··· Exercise material ···

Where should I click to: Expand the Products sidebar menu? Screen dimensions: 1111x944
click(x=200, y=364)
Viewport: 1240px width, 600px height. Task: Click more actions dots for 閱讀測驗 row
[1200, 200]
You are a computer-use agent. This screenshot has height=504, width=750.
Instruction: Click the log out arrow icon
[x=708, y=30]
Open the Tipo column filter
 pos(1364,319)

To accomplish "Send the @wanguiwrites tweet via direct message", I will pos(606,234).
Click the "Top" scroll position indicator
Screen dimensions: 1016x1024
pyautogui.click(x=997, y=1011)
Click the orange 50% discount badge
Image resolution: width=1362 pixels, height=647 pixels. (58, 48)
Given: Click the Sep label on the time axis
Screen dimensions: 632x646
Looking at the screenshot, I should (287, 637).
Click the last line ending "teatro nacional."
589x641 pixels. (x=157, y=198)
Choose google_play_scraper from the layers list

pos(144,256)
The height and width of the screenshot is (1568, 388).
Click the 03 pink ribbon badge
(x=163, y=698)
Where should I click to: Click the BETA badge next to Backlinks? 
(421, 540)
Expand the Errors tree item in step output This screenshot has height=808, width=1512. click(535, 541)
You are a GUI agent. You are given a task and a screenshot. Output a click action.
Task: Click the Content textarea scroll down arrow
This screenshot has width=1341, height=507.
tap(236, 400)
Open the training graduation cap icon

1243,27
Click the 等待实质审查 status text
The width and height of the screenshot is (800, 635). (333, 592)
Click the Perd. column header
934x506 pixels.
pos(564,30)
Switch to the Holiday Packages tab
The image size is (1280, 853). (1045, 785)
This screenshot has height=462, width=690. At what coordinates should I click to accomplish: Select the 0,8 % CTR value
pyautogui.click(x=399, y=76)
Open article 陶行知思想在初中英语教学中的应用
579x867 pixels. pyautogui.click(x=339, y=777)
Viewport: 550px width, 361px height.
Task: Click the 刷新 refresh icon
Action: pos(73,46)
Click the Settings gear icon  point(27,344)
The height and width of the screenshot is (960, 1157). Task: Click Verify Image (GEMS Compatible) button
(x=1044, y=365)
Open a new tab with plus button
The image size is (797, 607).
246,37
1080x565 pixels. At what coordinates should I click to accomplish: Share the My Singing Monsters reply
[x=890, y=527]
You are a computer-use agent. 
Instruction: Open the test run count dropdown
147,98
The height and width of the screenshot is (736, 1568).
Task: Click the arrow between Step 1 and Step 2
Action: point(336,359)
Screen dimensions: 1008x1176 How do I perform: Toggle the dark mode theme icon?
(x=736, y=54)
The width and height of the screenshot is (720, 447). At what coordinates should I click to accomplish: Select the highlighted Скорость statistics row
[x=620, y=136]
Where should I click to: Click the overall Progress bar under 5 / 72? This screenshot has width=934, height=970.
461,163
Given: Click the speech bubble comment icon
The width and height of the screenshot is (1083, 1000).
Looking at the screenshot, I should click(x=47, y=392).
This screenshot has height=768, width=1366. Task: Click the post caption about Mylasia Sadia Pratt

···

- [What the task asks] Needed here are the exact lines from the start of the material through the line that contains "The height and width of the screenshot is (1568, 388).", and no others.

- [Answer for this exercise]
Where should I click to: Expand the Products sidebar menu? Screen dimensions: 1111x944
click(x=200, y=364)
Viewport: 1240px width, 600px height. Task: Click more actions dots for 閱讀測驗 row
[1200, 200]
You are a computer-use agent. This screenshot has height=504, width=750.
Instruction: Click the log out arrow icon
[x=708, y=30]
Open the Tipo column filter
 pos(1364,319)

To accomplish "Send the @wanguiwrites tweet via direct message", I will pos(606,234).
Click the "Top" scroll position indicator
Screen dimensions: 1016x1024
pyautogui.click(x=997, y=1011)
Click the orange 50% discount badge
Image resolution: width=1362 pixels, height=647 pixels. (58, 48)
Given: Click the Sep label on the time axis
Screen dimensions: 632x646
Looking at the screenshot, I should (287, 637).
Click the last line ending "teatro nacional."
589x641 pixels. (x=157, y=198)
Choose google_play_scraper from the layers list

pos(144,256)
The height and width of the screenshot is (1568, 388).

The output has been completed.